__WORK REQUEST__.
Exact copies of all the records below should be returned.

======

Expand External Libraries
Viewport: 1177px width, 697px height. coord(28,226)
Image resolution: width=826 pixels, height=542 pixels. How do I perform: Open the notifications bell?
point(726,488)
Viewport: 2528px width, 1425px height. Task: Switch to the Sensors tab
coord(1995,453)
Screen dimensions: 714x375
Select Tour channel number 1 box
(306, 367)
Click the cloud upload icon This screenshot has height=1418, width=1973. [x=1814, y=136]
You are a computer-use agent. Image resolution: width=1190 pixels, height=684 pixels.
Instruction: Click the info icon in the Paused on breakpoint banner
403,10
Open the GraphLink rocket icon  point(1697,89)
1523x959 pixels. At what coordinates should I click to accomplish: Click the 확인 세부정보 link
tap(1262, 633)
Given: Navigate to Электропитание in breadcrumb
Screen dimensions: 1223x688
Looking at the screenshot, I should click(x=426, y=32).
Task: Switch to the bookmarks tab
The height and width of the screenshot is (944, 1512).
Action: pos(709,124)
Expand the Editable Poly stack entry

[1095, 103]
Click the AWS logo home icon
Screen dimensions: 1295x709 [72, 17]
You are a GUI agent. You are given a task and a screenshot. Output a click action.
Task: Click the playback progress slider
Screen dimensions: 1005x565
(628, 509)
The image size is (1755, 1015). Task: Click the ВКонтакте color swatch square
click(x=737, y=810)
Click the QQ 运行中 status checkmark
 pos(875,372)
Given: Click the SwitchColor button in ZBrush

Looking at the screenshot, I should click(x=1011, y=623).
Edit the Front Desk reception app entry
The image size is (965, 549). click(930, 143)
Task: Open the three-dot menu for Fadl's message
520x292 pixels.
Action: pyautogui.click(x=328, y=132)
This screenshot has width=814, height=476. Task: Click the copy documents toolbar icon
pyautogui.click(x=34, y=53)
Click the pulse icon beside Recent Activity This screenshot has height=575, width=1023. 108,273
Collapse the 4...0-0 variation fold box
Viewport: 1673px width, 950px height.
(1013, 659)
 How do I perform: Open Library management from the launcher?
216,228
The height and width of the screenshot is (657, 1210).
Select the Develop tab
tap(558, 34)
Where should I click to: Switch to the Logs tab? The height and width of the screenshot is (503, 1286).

======

__RESULT OF THE TASK__.
Expand External Libraries
Viewport: 1177px width, 697px height. coord(28,226)
Image resolution: width=826 pixels, height=542 pixels. How do I perform: Open the notifications bell?
point(726,488)
Viewport: 2528px width, 1425px height. Task: Switch to the Sensors tab
coord(1995,453)
Screen dimensions: 714x375
Select Tour channel number 1 box
(306, 367)
Click the cloud upload icon This screenshot has height=1418, width=1973. [x=1814, y=136]
You are a computer-use agent. Image resolution: width=1190 pixels, height=684 pixels.
Instruction: Click the info icon in the Paused on breakpoint banner
403,10
Open the GraphLink rocket icon  point(1697,89)
1523x959 pixels. At what coordinates should I click to accomplish: Click the 확인 세부정보 link
tap(1262, 633)
Given: Navigate to Электропитание in breadcrumb
Screen dimensions: 1223x688
Looking at the screenshot, I should click(x=426, y=32).
Task: Switch to the bookmarks tab
The height and width of the screenshot is (944, 1512).
Action: pos(709,124)
Expand the Editable Poly stack entry

[1095, 103]
Click the AWS logo home icon
Screen dimensions: 1295x709 [72, 17]
You are a GUI agent. You are given a task and a screenshot. Output a click action.
Task: Click the playback progress slider
Screen dimensions: 1005x565
(628, 509)
The image size is (1755, 1015). Task: Click the ВКонтакте color swatch square
click(x=737, y=810)
Click the QQ 运行中 status checkmark
 pos(875,372)
Given: Click the SwitchColor button in ZBrush

Looking at the screenshot, I should click(x=1011, y=623).
Edit the Front Desk reception app entry
The image size is (965, 549). click(930, 143)
Task: Open the three-dot menu for Fadl's message
520x292 pixels.
Action: pyautogui.click(x=328, y=132)
This screenshot has width=814, height=476. Task: Click the copy documents toolbar icon
pyautogui.click(x=34, y=53)
Click the pulse icon beside Recent Activity This screenshot has height=575, width=1023. 108,273
Collapse the 4...0-0 variation fold box
Viewport: 1673px width, 950px height.
(1013, 659)
 How do I perform: Open Library management from the launcher?
216,228
The height and width of the screenshot is (657, 1210).
Select the Develop tab
tap(558, 34)
Where should I click to: Switch to the Logs tab? The height and width of the screenshot is (503, 1286).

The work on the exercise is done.